Deasy's victory was now absolute. He held aloft a Fitu-Ivan note.

"Is it not so written on this paper as well?"

Again Grief whispered.

"That Fitu-Iva will pay coin money?" asked Ieremia

"It is so written."

A third time Grief prompted.

"On demand?" asked Ieremia.

"On demand," Cornelius assured him.

"Then I demand coin money now," said Ieremia, drawing a small package of notes from the pouch at his girdle.

Cornelius scanned the package with a quick, estimating eye.

"Very well," he agreed. "I shall give you the coin money now. How much?"

"And we will see the system work," the king proclaimed, partaking in his Chancellor's triumph.

"You have heard!—He will give coin money now!" Ieremia cried in a loud voice to the assemblage.
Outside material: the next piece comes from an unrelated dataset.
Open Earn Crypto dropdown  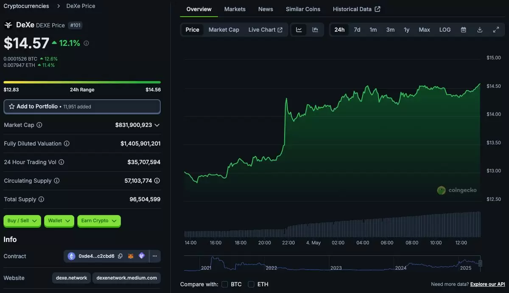pos(99,221)
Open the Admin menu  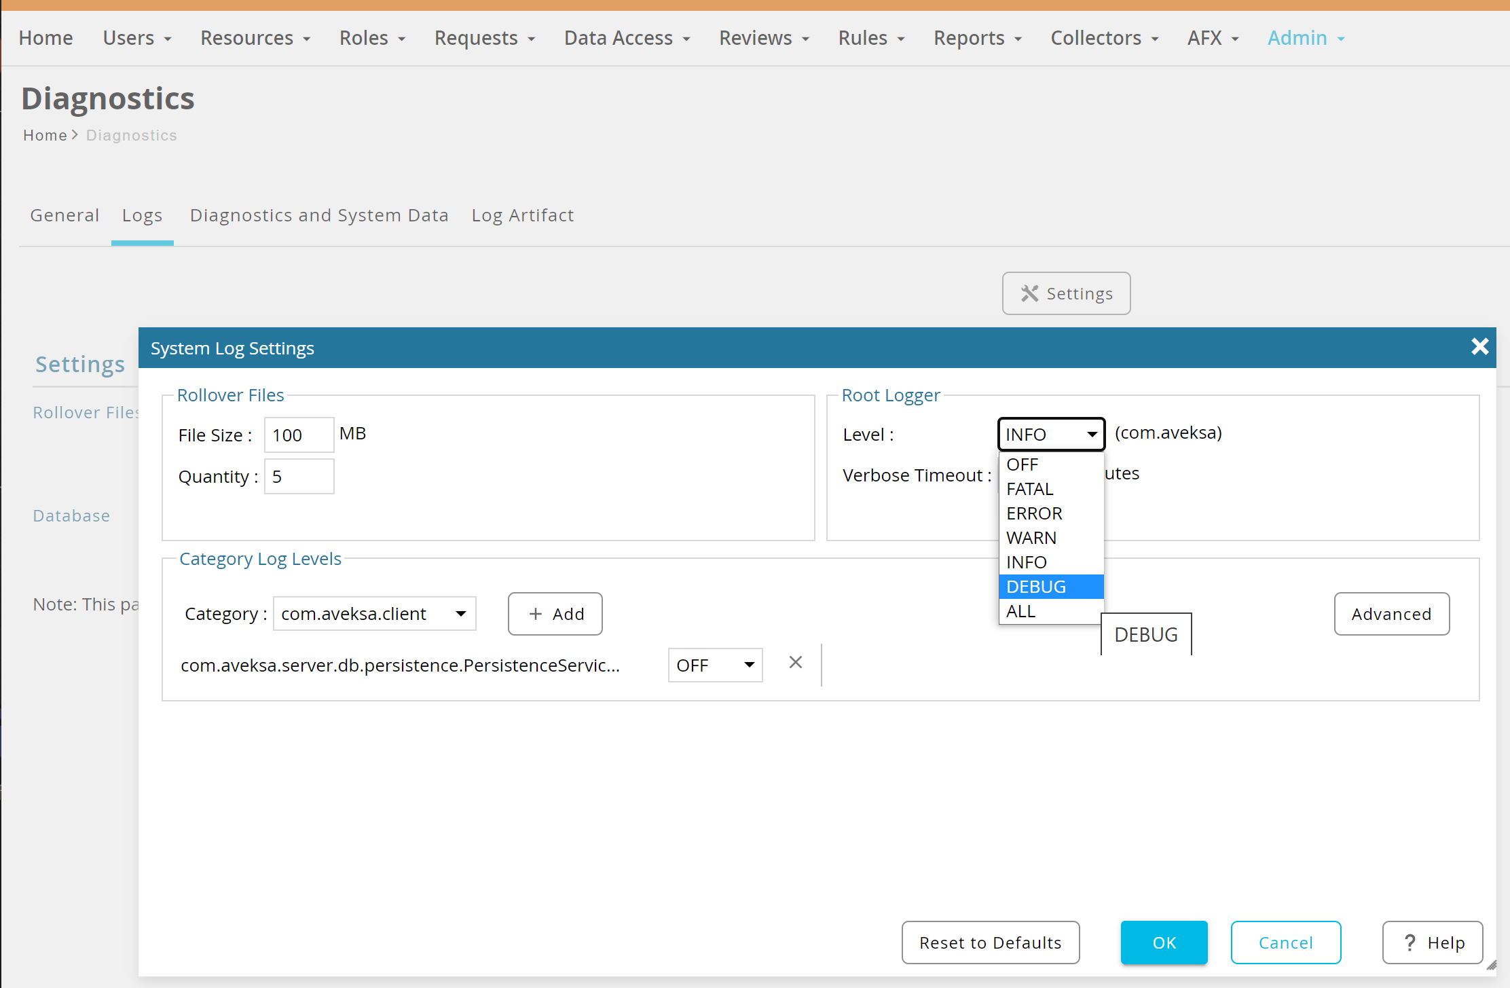coord(1305,38)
At the same time he plunged both hands in the basket and drew forth many packages of Fitu-Ivan notes. It was noticed that a peculiar odour was adrift about the council.

"I have here," Ieremia announced, "one thousand and twenty-eight pounds twelve shillings and sixpence. Here is a sack to put the coin money in."
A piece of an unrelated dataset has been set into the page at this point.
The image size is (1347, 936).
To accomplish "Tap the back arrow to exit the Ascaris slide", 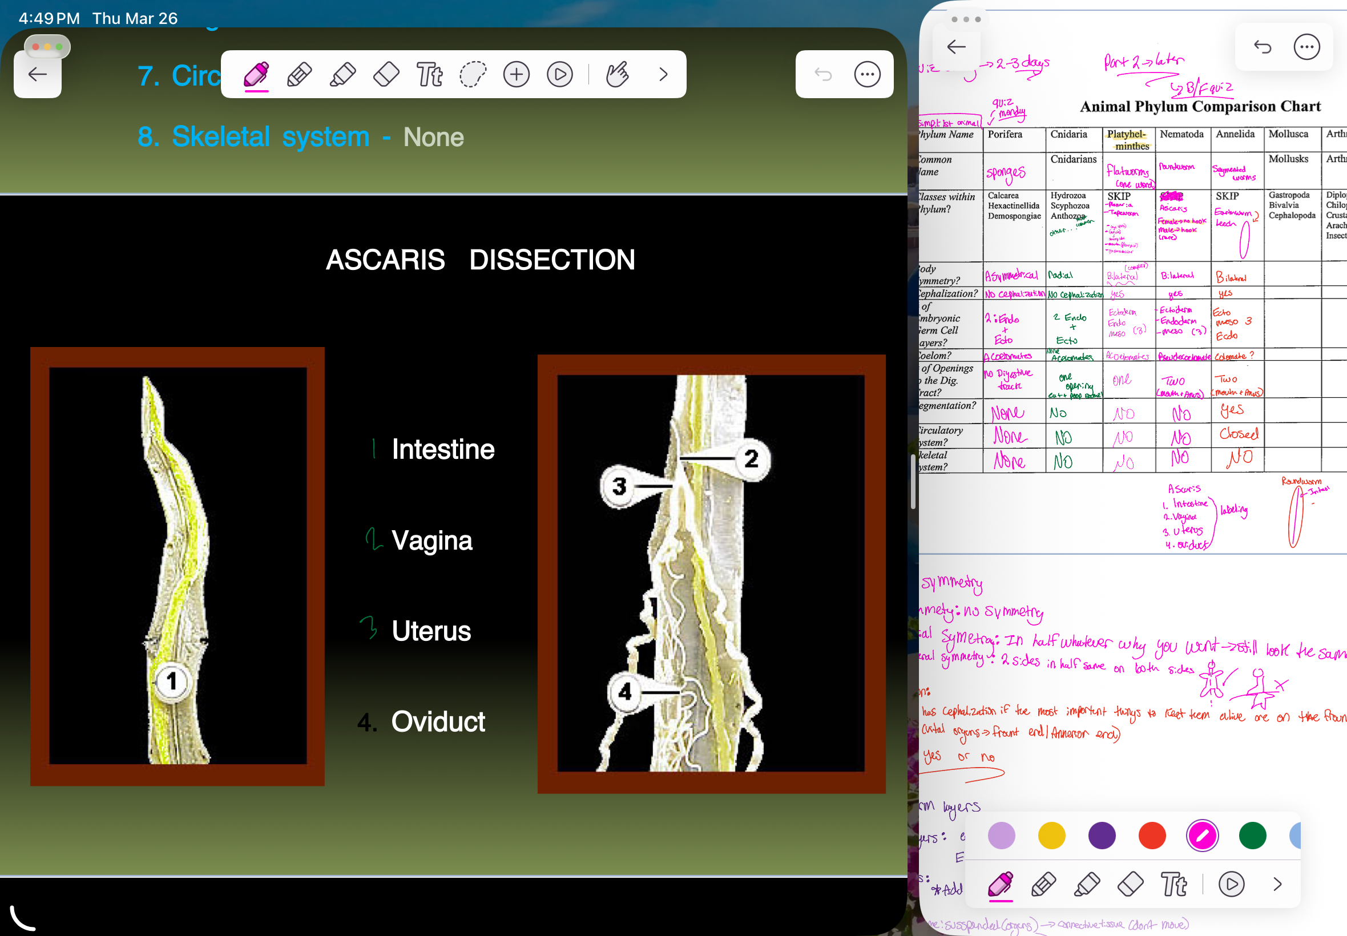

Cornelius recoiled. He had not expected such a sum, and everywhere about the council his uneasy eyes showed him chiefs and talking men drawing out bundles of notes. The army, its two months' pay in its hands, pressed forward to the edge of the council, while behind it the populace, with more money, invaded the compound.

"'Tis a run on the bank you've precipitated," he said reproachfully to Grief.

"Here is the sack to put the coin money in," Ieremia urged.

"It must be postponed," Cornelius said desperately, "'Tis not in banking hours."

Ieremia flourished a package of money. "Nothing of banking hours is written here. It says on demand, and I now demand."

"Let them come to-morrow, O Tui Tulifau," Cornelius appealed to the king. "They shall be paid to-morrow."

Tui Tulifau hesitated, but his spouse glared at him, her brawny arm tensing as the fist doubled into a redoubtable knot, Tui Tulifau tried to look away, but failed. He cleared his throat nervously.

"We will see the system work," he decreed. "The people have come far."

"'Tis good money you're asking me to pay out," Deasy muttered in a low voice to the king.

Sepeli caught what he said, and grunted so savagely as to startle the king, who involuntarily shrank away from her.

"Forget not the pig," Grief whispered to Ieremia, who immediately stood up.

With a sweeping gesture he stilled the babel of voices that was beginning to rise.

"It was an ancient and honourable custom of Fitu-Iva," he said, "that when a man was proved a notorious evildoer his joints were broken with a club and he was staked out at low water to be fed upon alive by the sharks. Unfortunately, that day is past. Nevertheless another ancient and honourable custom remains with us. You all know what it is. When a man is a proven thief and liar he shall be struck with a dead pig."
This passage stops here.